Source data
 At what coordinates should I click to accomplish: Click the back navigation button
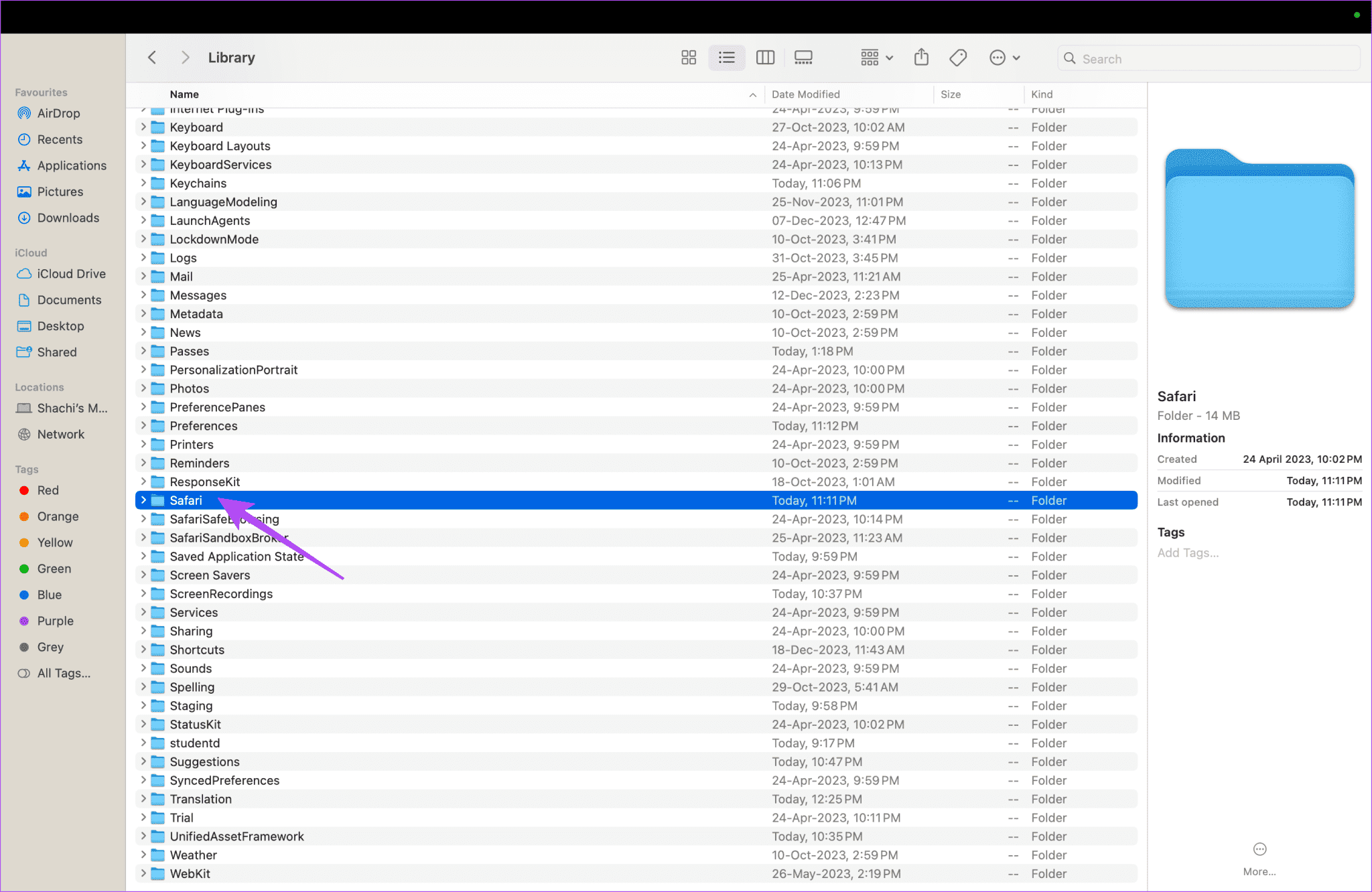tap(153, 57)
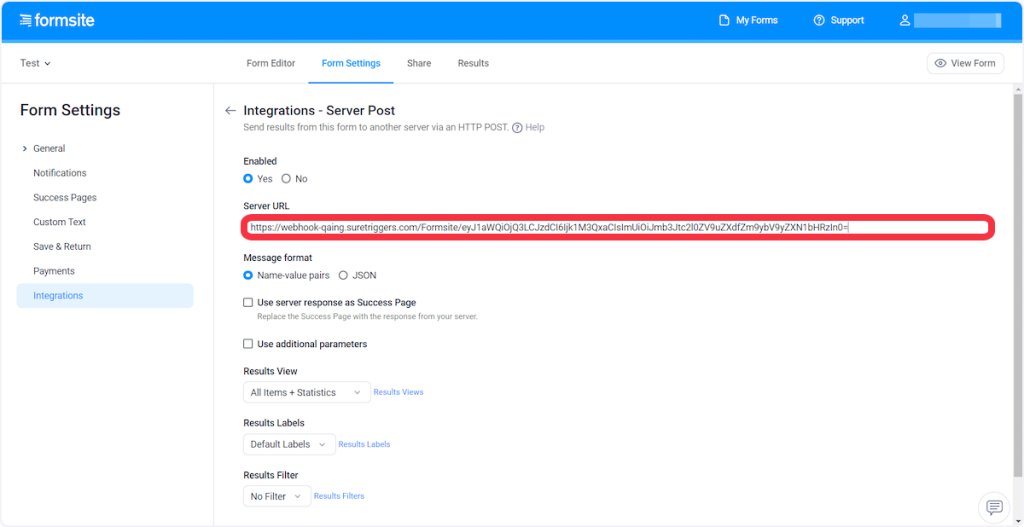Open the No Filter dropdown
Screen dimensions: 1024x527
pyautogui.click(x=277, y=496)
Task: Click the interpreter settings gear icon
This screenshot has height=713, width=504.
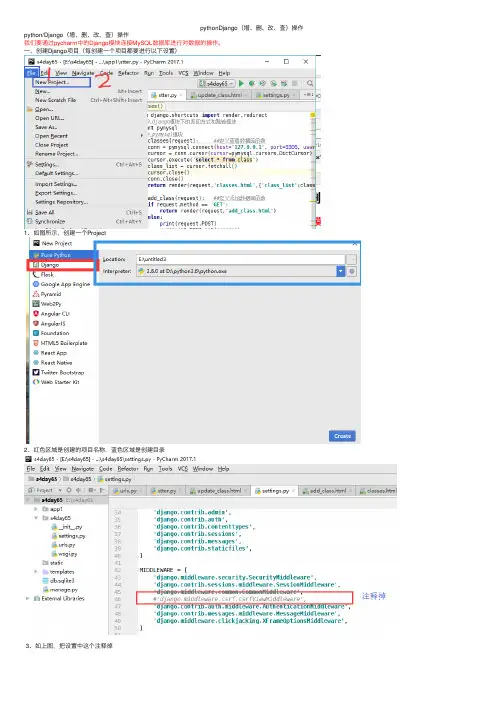Action: pyautogui.click(x=352, y=271)
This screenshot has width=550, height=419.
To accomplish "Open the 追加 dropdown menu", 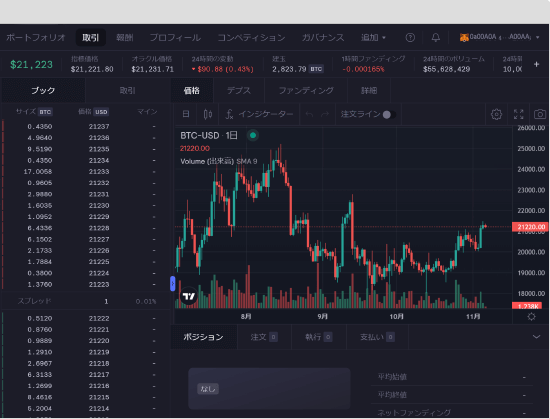I will point(373,38).
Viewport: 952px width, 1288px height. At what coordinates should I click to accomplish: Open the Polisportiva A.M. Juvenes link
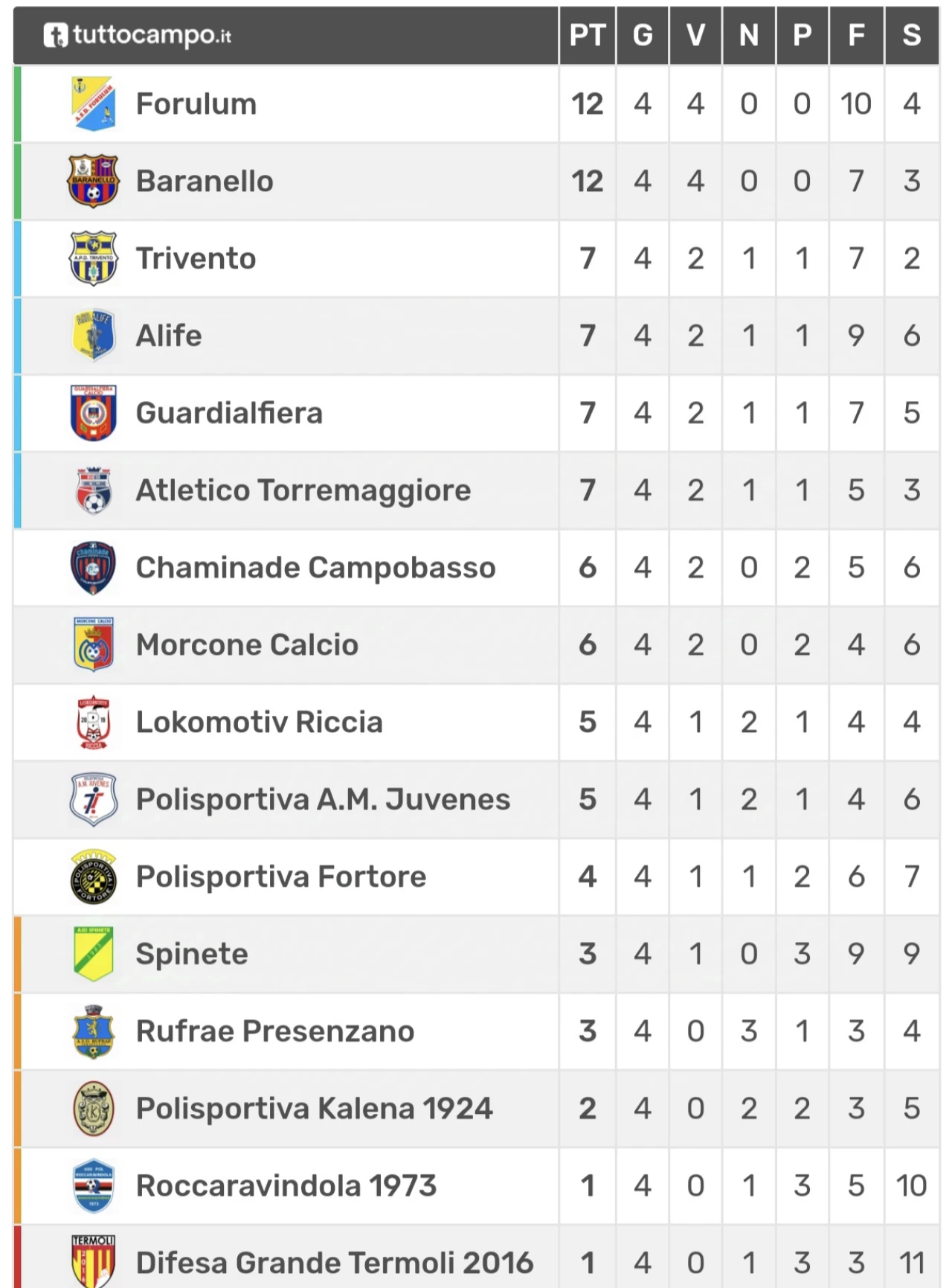click(323, 800)
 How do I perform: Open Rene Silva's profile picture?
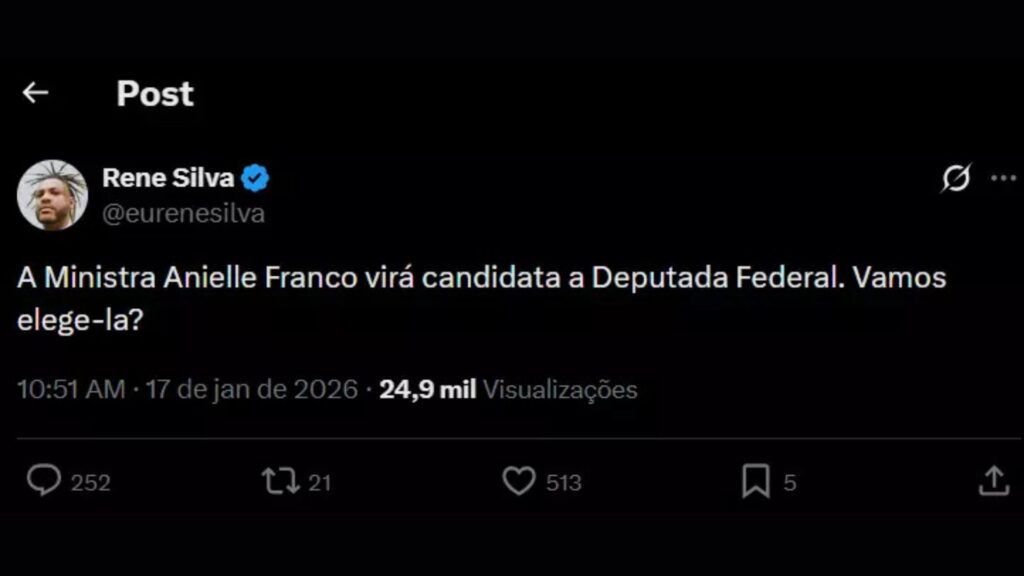click(52, 195)
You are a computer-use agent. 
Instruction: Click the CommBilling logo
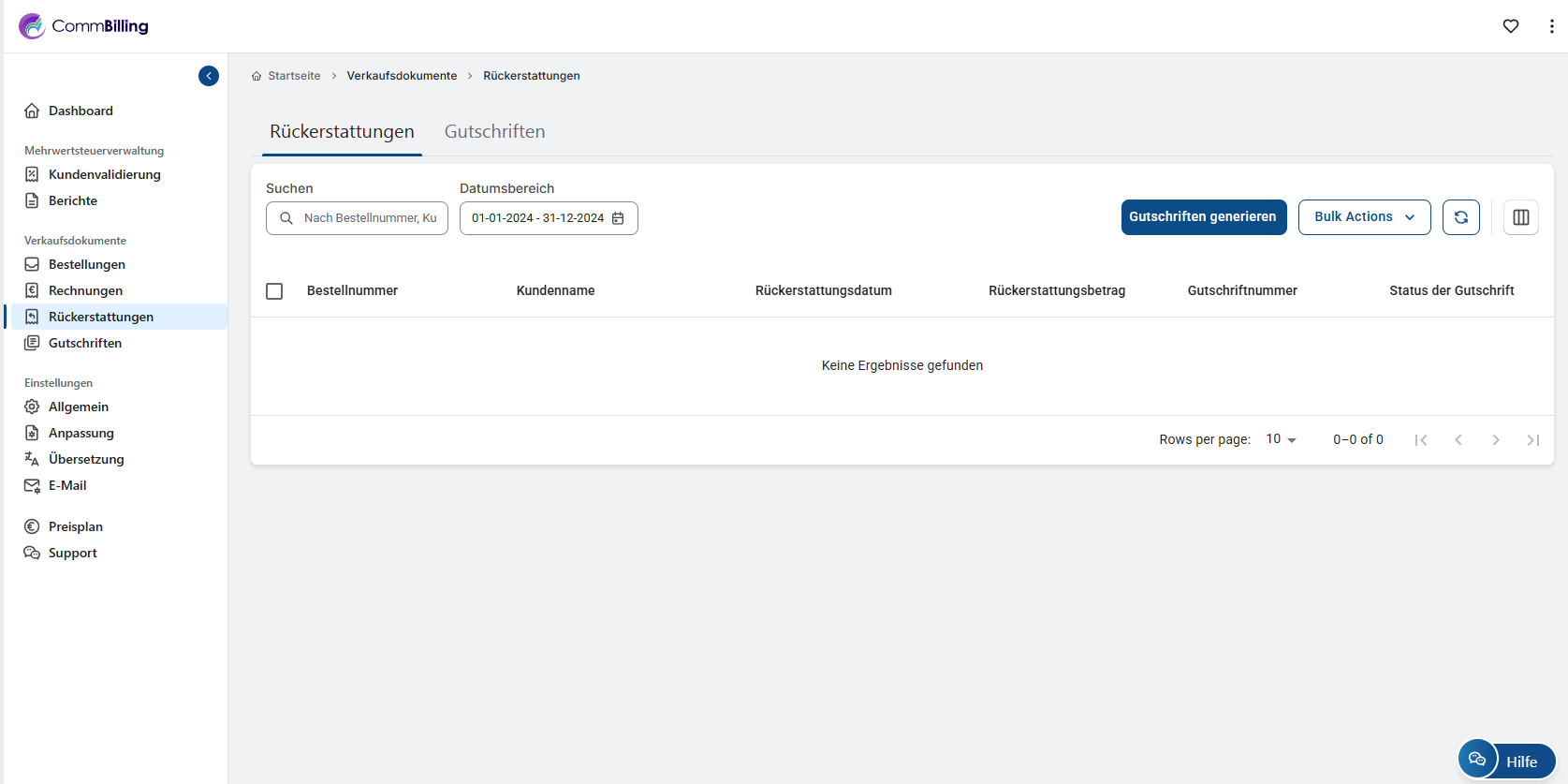point(83,26)
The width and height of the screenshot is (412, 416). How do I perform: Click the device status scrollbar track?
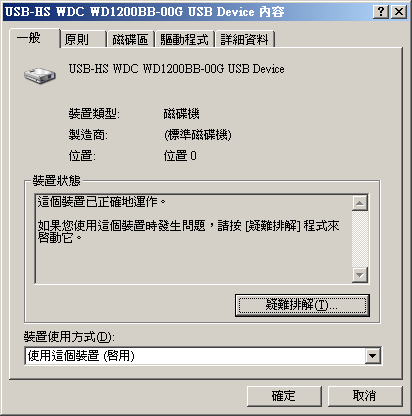[360, 239]
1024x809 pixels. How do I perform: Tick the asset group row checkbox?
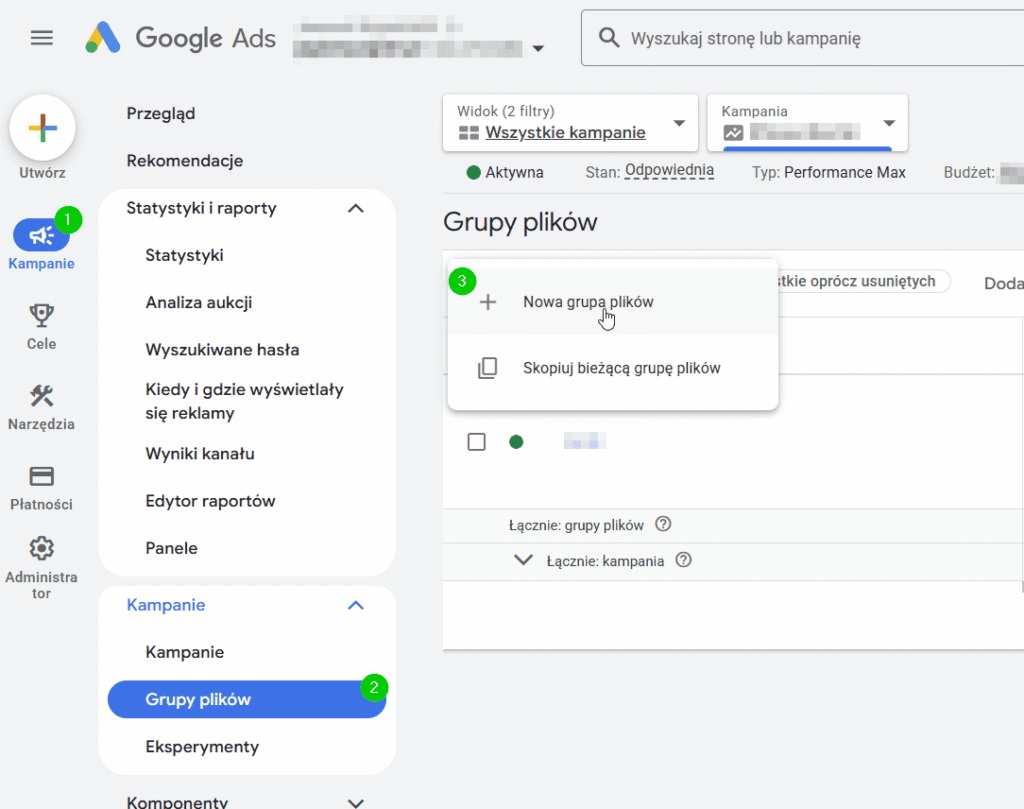click(x=477, y=442)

> Exercise details
Your task is to repeat, word for word and with no picture, every line from the one that contains "1024x809 pixels. How" through the last line of the data.

> Answer for this exercise
1024x809 pixels. How do I perform: Tick the asset group row checkbox?
click(x=477, y=442)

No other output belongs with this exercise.